___ Given information

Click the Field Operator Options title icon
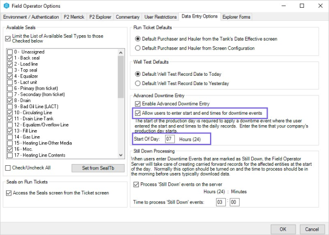The height and width of the screenshot is (235, 329). (x=7, y=6)
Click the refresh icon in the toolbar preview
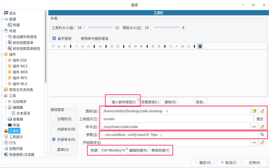The width and height of the screenshot is (269, 168). pyautogui.click(x=53, y=46)
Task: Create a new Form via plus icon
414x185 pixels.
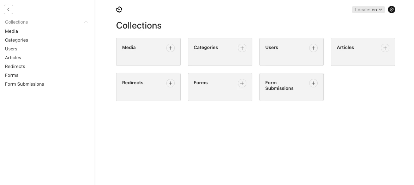Action: pyautogui.click(x=242, y=83)
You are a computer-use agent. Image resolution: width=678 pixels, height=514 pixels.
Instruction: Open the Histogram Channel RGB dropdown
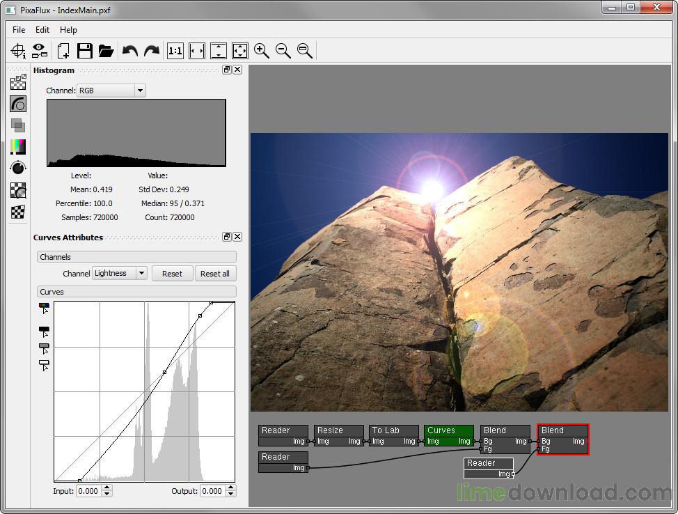[x=111, y=91]
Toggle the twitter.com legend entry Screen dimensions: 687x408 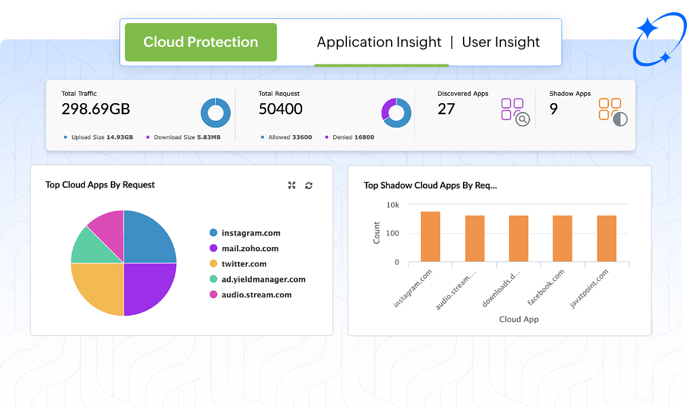[x=244, y=263]
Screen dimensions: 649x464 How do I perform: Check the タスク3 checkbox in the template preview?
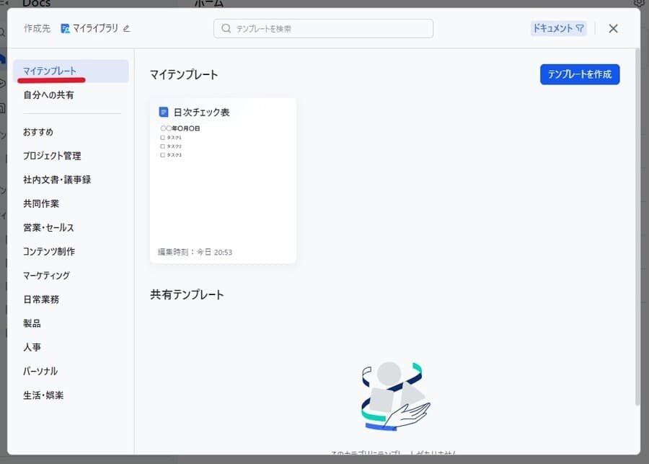163,154
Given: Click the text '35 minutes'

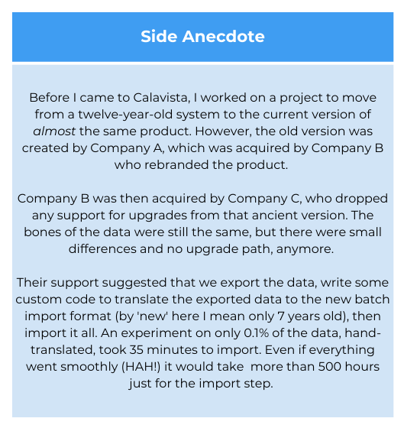Looking at the screenshot, I should pos(163,350).
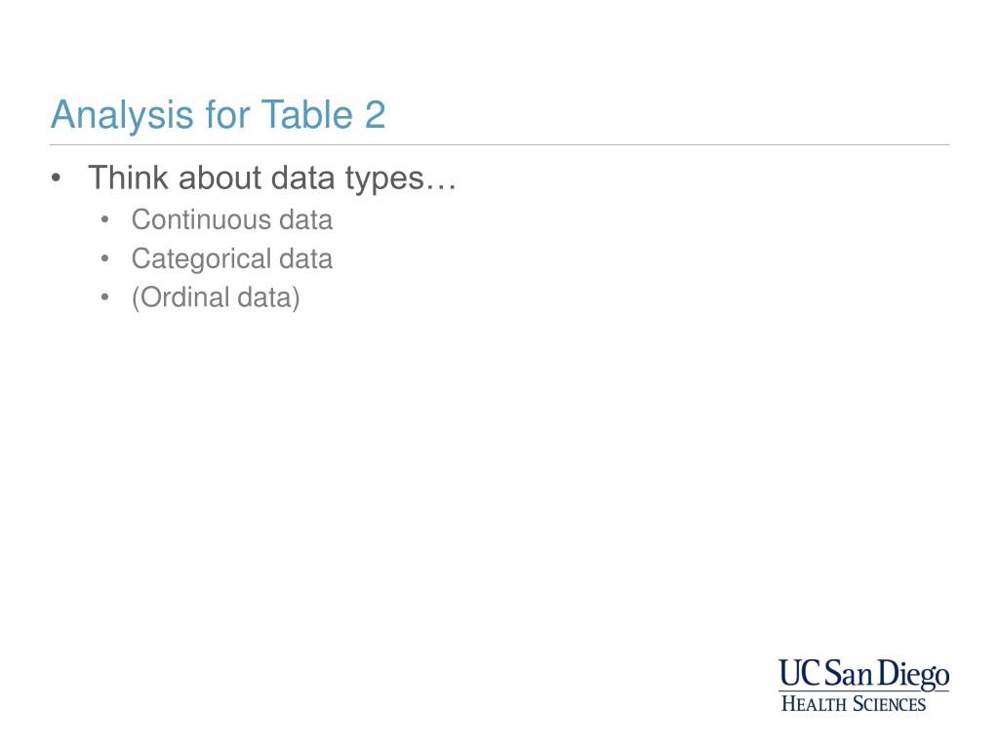Click the word Table in the title
Screen dimensions: 999x749
(x=307, y=115)
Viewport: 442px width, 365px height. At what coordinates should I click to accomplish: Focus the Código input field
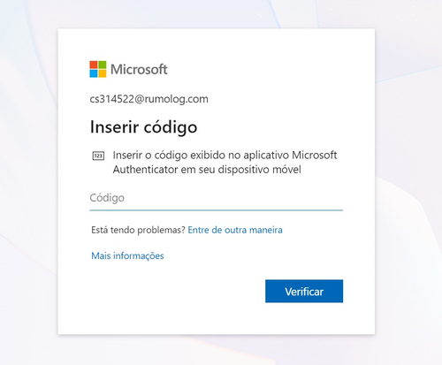tap(217, 198)
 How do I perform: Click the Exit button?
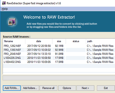(106, 88)
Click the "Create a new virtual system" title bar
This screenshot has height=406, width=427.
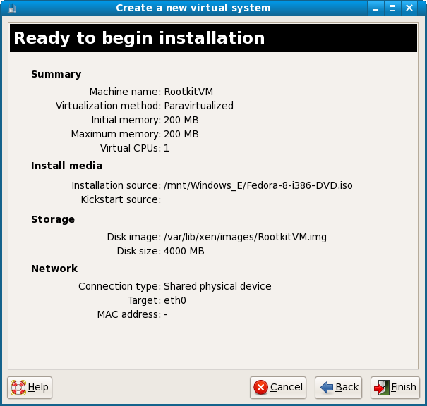click(x=193, y=8)
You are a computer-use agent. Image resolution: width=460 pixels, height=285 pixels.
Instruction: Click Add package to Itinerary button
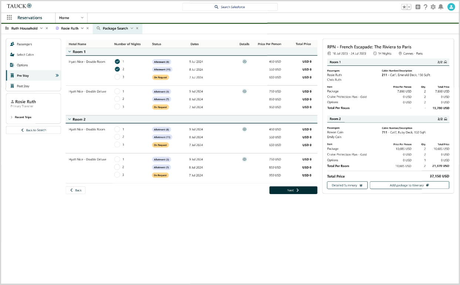(x=409, y=185)
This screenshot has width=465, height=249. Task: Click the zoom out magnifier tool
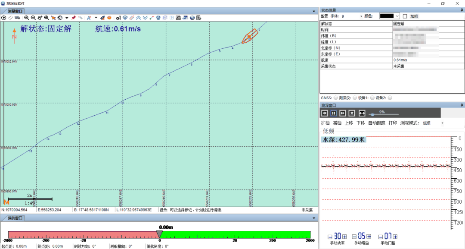point(33,18)
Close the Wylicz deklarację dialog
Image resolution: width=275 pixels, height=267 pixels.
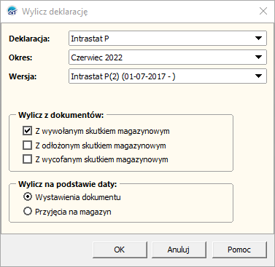tap(263, 11)
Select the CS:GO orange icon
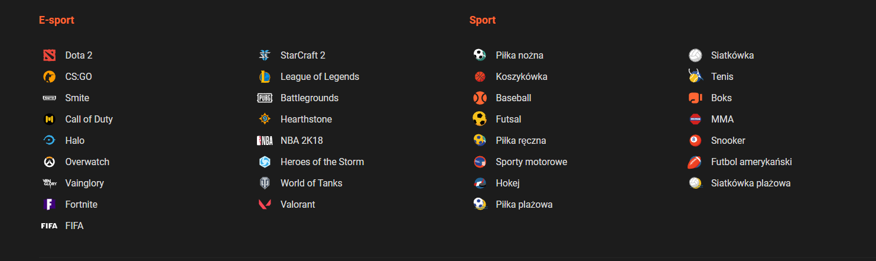876x261 pixels. click(49, 76)
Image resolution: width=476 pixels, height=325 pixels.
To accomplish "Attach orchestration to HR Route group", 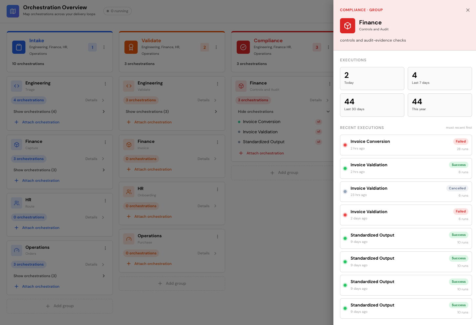I will (37, 228).
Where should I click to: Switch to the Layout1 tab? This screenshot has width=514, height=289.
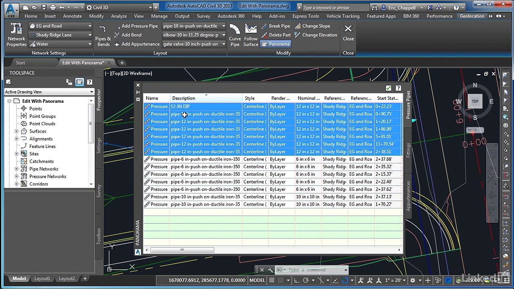[x=42, y=279]
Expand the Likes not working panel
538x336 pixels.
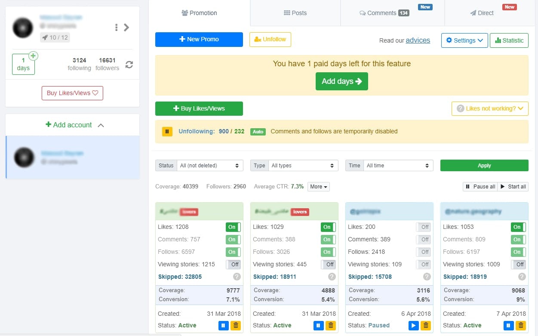point(490,109)
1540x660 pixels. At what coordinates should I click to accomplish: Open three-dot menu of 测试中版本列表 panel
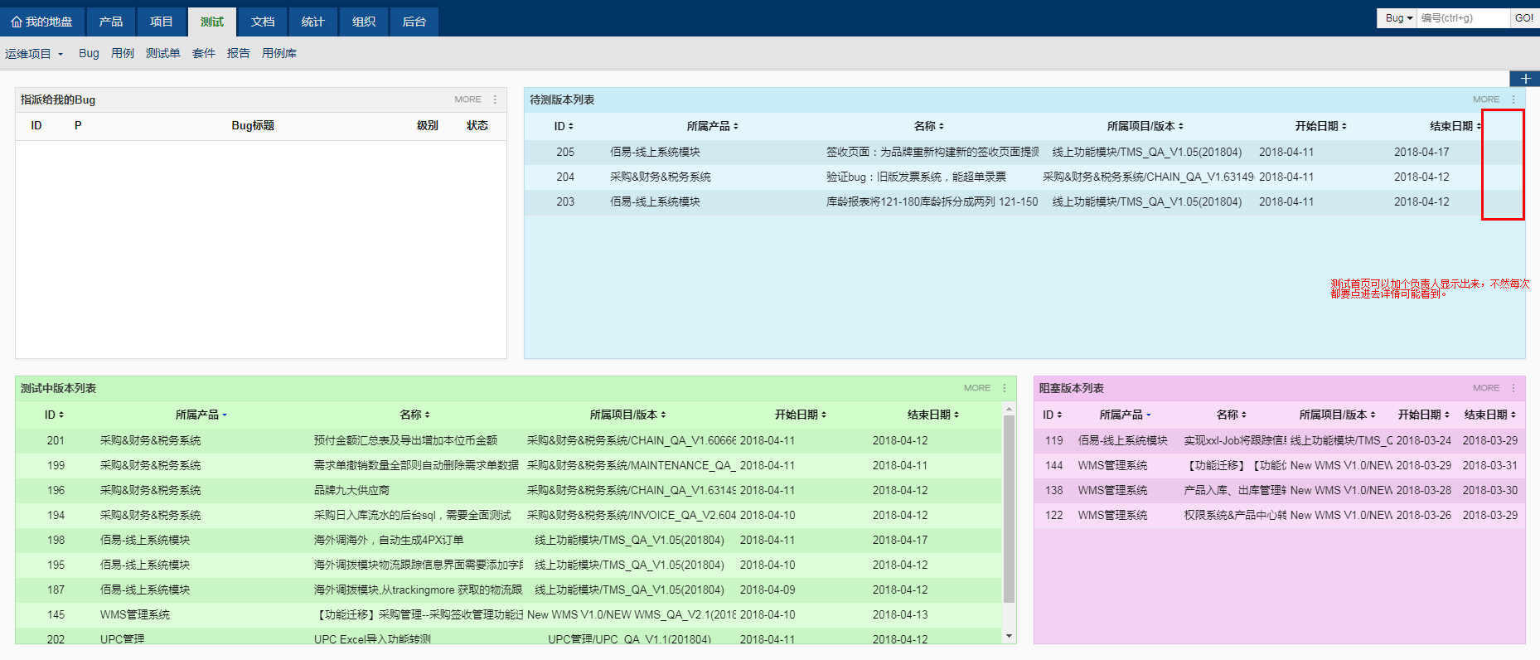pyautogui.click(x=1005, y=388)
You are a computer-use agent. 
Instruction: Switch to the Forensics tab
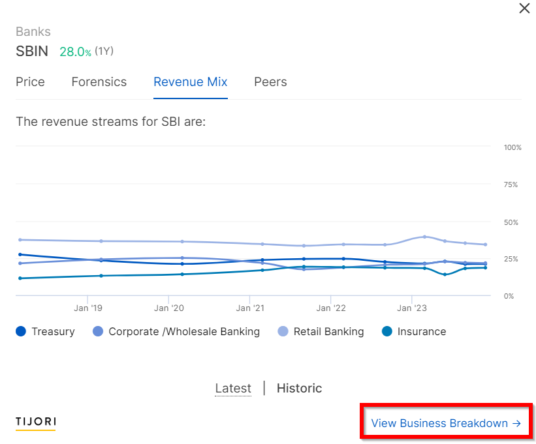click(99, 82)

______

» **Work to be completed**
Transcribe every line from the one with "1540x660 pixels. At" to the last line of the records above, exactly, excluding pictures.

» **Solution to the exercise**
1540x660 pixels. At what coordinates should I click to accomplish: Open three-dot menu of 测试中版本列表 panel
pyautogui.click(x=1005, y=388)
You are a computer-use agent. 
Instruction: Switch to the Forensics tab
click(99, 82)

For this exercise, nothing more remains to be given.